"Ona neler oluyor?"
Ani bir panikle yerimden kalkarak Deaton'a baktım. Alex'in gözleri tekrar kapanmıştı, Deaton bir battaniye alarak Alex'i sardı ve masanın üstüne yatırdıktan sonra odadaki herkesin çıkmasını istedi. "Ona neler oldu, Deaton?"

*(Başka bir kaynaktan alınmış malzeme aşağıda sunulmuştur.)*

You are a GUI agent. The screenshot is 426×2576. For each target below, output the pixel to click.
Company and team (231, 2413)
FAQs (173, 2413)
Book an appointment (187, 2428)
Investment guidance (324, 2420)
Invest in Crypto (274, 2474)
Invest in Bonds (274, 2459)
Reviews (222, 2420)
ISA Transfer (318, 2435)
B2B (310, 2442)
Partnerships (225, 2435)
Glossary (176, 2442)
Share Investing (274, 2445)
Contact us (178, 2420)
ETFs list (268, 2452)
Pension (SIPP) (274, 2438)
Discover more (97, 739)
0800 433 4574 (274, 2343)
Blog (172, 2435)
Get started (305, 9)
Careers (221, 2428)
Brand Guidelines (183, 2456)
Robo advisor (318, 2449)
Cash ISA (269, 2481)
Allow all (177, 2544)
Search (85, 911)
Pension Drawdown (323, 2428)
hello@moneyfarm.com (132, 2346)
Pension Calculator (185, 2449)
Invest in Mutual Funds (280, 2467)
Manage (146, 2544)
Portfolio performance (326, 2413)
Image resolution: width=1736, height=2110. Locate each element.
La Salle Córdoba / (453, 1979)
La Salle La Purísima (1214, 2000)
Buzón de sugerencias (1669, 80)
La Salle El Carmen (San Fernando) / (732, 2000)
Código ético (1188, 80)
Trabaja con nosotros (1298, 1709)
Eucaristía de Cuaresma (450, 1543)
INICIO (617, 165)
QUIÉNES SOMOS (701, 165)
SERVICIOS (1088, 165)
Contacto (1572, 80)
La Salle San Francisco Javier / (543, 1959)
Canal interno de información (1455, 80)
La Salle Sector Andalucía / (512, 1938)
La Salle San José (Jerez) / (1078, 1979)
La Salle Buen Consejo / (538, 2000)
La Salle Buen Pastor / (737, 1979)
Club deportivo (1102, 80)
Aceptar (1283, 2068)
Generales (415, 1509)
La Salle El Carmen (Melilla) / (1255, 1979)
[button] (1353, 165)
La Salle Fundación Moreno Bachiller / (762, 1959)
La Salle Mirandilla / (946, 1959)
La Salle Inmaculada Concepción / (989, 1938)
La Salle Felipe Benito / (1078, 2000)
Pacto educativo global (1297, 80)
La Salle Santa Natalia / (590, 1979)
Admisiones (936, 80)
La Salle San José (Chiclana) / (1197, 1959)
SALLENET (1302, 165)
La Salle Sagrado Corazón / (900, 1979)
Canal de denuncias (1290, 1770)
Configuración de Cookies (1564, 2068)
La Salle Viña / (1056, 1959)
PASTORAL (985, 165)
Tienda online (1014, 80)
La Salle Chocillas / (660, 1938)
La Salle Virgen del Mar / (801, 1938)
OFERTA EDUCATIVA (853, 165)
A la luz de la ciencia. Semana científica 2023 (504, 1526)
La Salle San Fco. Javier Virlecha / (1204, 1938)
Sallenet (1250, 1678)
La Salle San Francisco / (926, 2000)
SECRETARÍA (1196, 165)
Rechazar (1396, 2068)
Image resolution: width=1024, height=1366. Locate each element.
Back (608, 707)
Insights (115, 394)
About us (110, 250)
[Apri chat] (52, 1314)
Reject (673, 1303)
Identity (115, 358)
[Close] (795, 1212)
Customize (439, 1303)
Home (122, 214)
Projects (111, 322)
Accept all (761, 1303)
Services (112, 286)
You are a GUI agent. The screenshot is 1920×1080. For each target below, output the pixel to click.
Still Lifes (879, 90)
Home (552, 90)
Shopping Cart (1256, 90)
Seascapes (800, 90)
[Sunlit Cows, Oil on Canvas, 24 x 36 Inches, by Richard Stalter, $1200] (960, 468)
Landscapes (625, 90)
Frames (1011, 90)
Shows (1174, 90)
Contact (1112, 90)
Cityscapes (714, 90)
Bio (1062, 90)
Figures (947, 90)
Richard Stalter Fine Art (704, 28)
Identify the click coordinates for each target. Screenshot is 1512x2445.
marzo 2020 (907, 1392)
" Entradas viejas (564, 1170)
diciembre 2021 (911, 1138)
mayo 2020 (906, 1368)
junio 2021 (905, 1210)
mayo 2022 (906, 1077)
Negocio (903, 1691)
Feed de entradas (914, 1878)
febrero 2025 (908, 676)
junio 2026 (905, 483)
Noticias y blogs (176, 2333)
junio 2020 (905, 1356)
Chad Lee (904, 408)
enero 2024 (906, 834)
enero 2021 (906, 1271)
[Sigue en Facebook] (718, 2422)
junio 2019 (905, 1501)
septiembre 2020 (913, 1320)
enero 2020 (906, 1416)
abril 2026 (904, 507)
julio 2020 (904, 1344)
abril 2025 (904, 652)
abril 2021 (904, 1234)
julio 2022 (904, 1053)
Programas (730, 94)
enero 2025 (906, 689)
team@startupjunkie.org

"Alex'in ruhundan alınan parça aslına bakılırsa sadece cadı olan tarafı. Ona bir şey olmayacak, korkmana gerek yok. O parça zaten onun için bir fazlalıktı. Ama cadıların o parçayla neler yapabileceğini tahmin etmelisiniz." dedi ve Scott'a baktıktan sonra kedilerin olduğu odaya girdi. Stiles, bunun bir sorun olacağını hiç düşünmemişti. Peter gülerek "Meraklanmaya gerek yok. Siz başka boyutlarda takılırken, biz ini yaktık." Daha sonra Derek'e baktı ve "Değerimi bilin." diyerek göz kırptı.
İki hafta sonra...
"Daha sonra Stiles beyzbol sopasını alfanın kafasında kırdı." dedi Scott kahkaha atarak. Alex'in önünde rezil oluyordum ama gülümsüyordu, hepimiz mutluyduk. Alex bana gülümsedi ve sonra utanmışcasına başını yere eğdi. Yaz akşamının tatlı serinliği herkese hakimdi. Scott bir Alex'e bir de bana baktıktan sonra. "Eee? Siz ikiniz çıkıyor musunuz?" dedi. Sorunun getirdiği panikle kafamı kaldırdığımda Alex'le göz göze geldim. "Sanırım en son ona onu sevdiğimi söylemiştim." dedim gülümseyerek. Kötü günler geçirmiştik fakat şimdi tek bir beden olarak duruyorduk. "Sanırım, evet." dedi utangaç tavrını takınarak. Scott "Bu konuda sizi yalnız bırakmalıyım, sanırım." dedi ve bize veda ettikten sonra gitti.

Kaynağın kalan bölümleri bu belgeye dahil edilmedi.